Son casi las seis de la tarde de un día cualquiera de semana, todavía el sol no se perdió en el cerro azul, la fresca brisa del atardecer acaricia moviendo apenas las pequeñas hojas de los pinos y eucaliptos que rodean la cancha de Yala, solo se escucha a lo lejos el correr de las aguas del río Grande y algún tero-tero graznar, no hay nadie en ese lugar y de repente, como tantas otras veces, salido de la nada suena fuerte un silbato ¡¡pprr!! ¡¡pprr!! ¡pppprrrrr!! Que se repite unas dos o tres veces y el cual es escuchado de punta a punta por todos los yaleños, es el llamado a jugar una picadita en ese verde predio.

Poco a poco los jugadores, chicos y no tan chicos comienzan a llegar, algunos caminando, otros corriendo, ni preguntan quien tocó el silbato, la pelota ya está ahí. Con pan y queso y salamito con pan se elijen jugadores, se juega por el honor, todos meten pata, es una final, no hay que perder, no hay referí.

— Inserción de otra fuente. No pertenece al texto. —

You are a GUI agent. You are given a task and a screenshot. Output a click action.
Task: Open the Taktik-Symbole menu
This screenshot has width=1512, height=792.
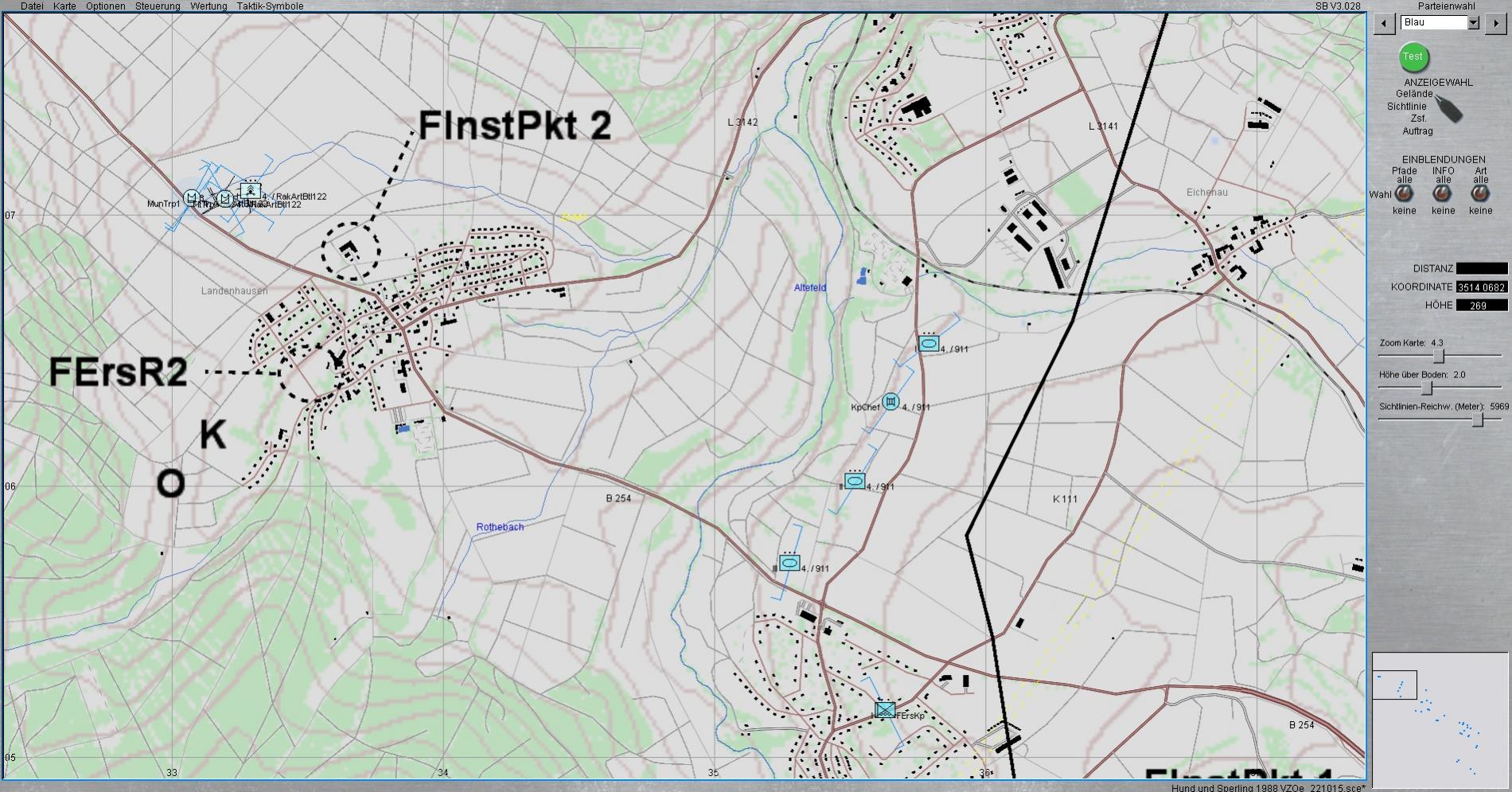pos(270,6)
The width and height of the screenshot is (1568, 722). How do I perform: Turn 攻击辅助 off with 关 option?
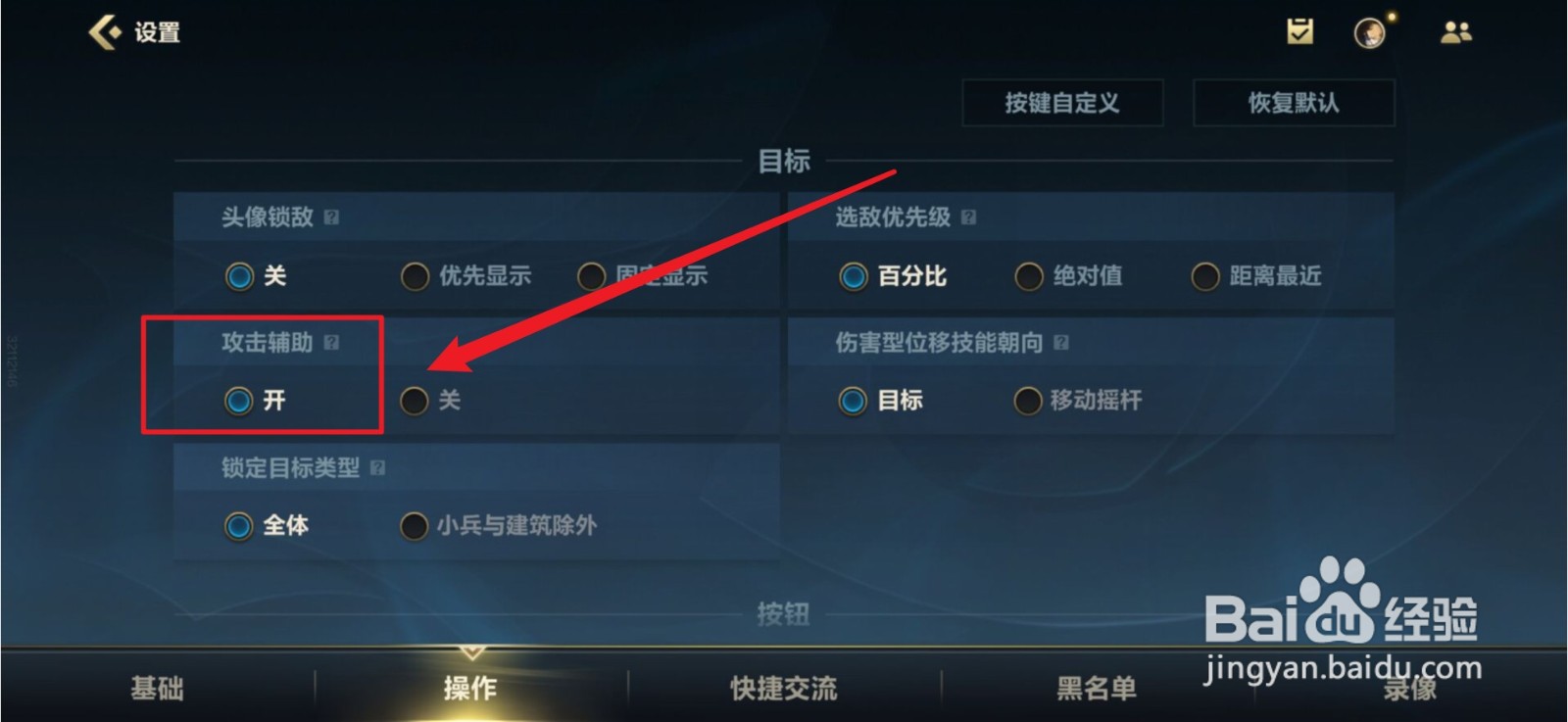tap(431, 400)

Mientras juegan alguien que de día no se ve tinquea una tapita de gaseosa de Chinchivila, ¡plop! cae justo al pie del mástil, después caen dos tapitas más ¡plop! ¡plop!, todas tienen la figurita de una pelota, pasan los minutos, los últimos rayos del sol ya se están yendo, el partido ya está ganado por goleada, uno del equipo perdedor pícaramente avisa gritando: “el que hace el último gol gana”, la luz del sol ya no está, se sigue jugando lo mismo, los gritos del juego se escucha en todo Yala, la pelota va y viene, pasa muy cerca del mástil en donde está sentado un niño que tiene puesto un sombrero de paja y un silbato de color negro colgado en el cuello, nadie puede verlo, y justo cuando otra tapita es tinqueada ¡¡plop!! el equipo que está ganando hace el último gol, final del partido, no importa el cansancio ni el resultado del picadito, todos se van satisfechos hablando de sus proezas con la chuti, sin darle importancia la pelota queda en el campo de juego, total no es de ninguno de ellos, el silencio se apodera de la cancha, el extraño niño se para, busca a su pelota y pateándola se pierde en la oscuridad del cementerio.

Solo quienes vivieron en Yala escucharon alguna vez el silbato de un niño llamado Latincha.